And, as a superhuman, it is impossible for a mere mortal such as Mr. Pressfield to write about Alcibiades directly with any hope of success.

So Mr. Pressfield writes about him and the war itself in the most indirect way imaginable: as the reminiscences of Jason, the son of Alexices about the simultaneous trials of Socrates, who was both Alcibiades teacher and friend, and Polemides, the one-time captain of Alcibiades’ bodyguard and the man who eventually killed him. Jason, as Polemides’ lawyer and Socrates’ student as well as being a veteran of the war and a survivor of the even more murderous political frenzies that plagued Athens throughout the war and its aftermath is the perfect narrator. Jason’s conversations with Polemides and Socrates, together with his own terse memories serve to illuminate the war and Alcibiades’ part in it to perfection. One particularly interesting point is made: Socrates is on trial for his life largely because Alcibiades was his student and many feared that he could produce another Alcibiades; Polemides is on trial for his life because he killed Alcibiades and thus removed the greatest Athenian of his generation from the world. As Socrates pointed out in the book, logically if one defendant was convicted, the other must be acquitted. Logic, however, had very little to do with Athens and its politics at this time.

One may well ask just how interesting a novel about events in 399 BC depicting people who wear sheets, fight with swords and spears and who talk about events two or three levels removed from the framing narration?

The answer is – it is very interesting indeed.
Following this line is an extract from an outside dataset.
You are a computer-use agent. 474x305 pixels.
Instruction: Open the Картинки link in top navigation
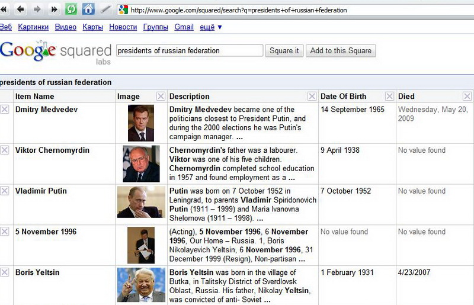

Admittedly, this book starts very slowly. It took me ten to twenty pages to really get into the story, and to understand what was going on. Once I did, I found this to be Mr. Pressfield’s finest book to date. In addition to being a fascinating story about an extremely obscure but pivotal episode in Classical history, I believe it to be a cautionary parable about the excesses of a democracy that turns to a path of conquest and imperialism. In many ways, Athens used the very principles that made it great to destroy itself.

Or, as Lysander of Sparta says in this book: “Democracy devours its young”.